After his playing career, Watts became a physical education teacher at Dearborn Park Elementary School and High Point Elementary School. He coached basketball at Franklin High School in the Seattle area and took up tennis.

He ended his post-basketball career teaching physical education for nearly 20 years at Martin Luther King Jr. Elementary (formerly named Brighton Elementary) in Seattle before retiring in 2017.

Despite a somewhat short tenure with the SuperSonics, Watts remained a fan favorite. He was named to the Sonics' 40th anniversary team before they moved to Oklahoma City. The Seattle rap duo Blue Scholars named a song about the SuperSonics after him.
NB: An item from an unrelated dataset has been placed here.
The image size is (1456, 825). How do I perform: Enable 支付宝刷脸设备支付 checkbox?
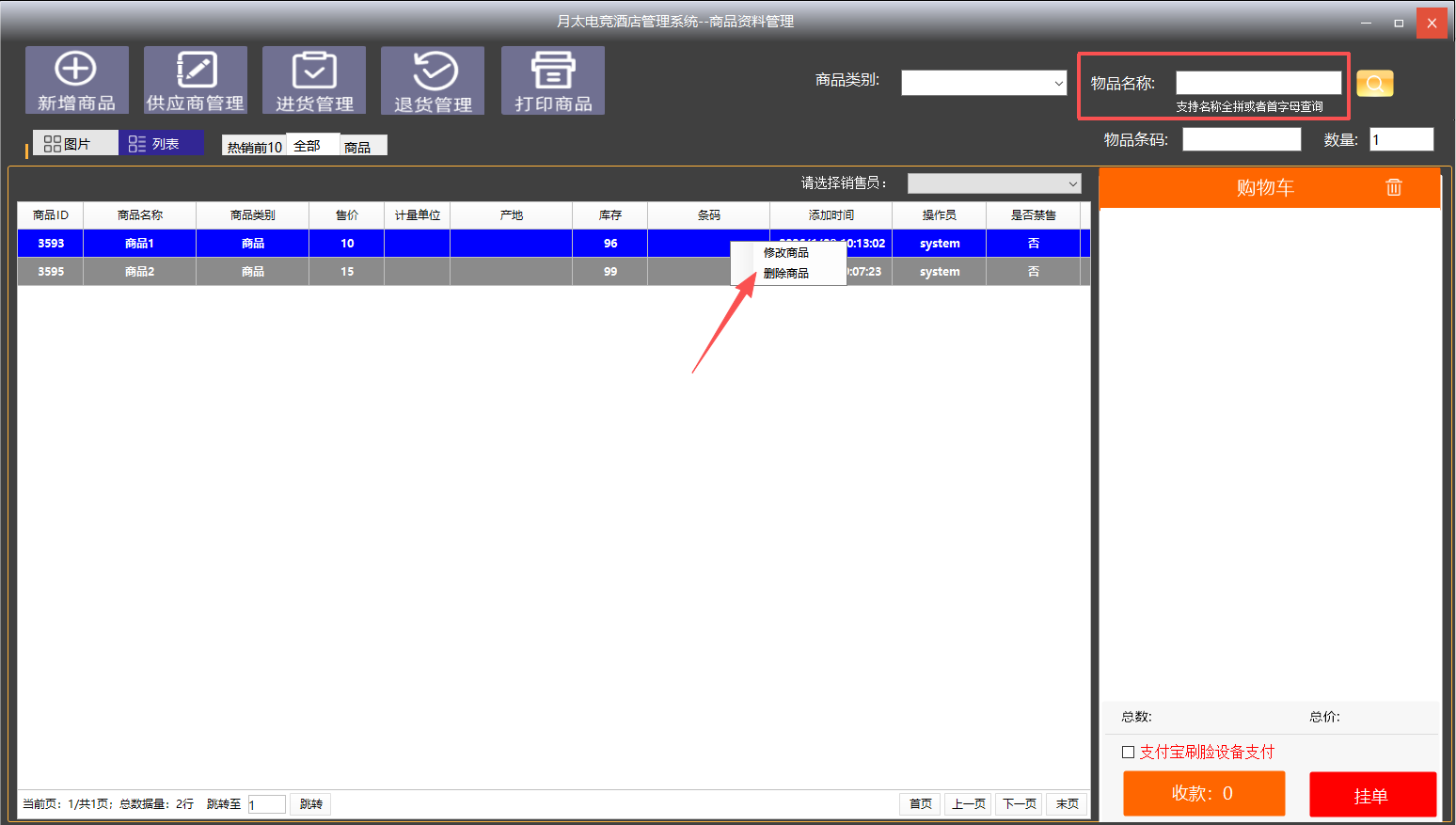[1128, 752]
Watts was a staple at Seattle sporting events, attending SuperSonics and Seattle Storm games. "Slick was a champion for the Storm and a beloved member of the Seattle community”, wrote the Storm organization. The Seattle Times called him "an ambassador of Seattle basketball" and "a generational figure in the Seattle hoops scene".

==Personal life and death==
Watts' sons both played college basketball, Tony at Mississippi State from 1988–92 and Donald at the University of Washington from 1995–99. A grandson, Isaiah, currently plays at Maryland, and a granddaughter, Jadyn, plays at Western Washington.

Watts dealt with sarcoidosis, an inflammation of the lungs. In 2001, Watts spent 22 days in a hospital with sarcoidosis, which caused his weight to drop by almost 50 lb before his condition improved. In April 2021, three months before his 70th birthday, Watts suffered a major stroke. He died on March 15, 2025, at the age of 73.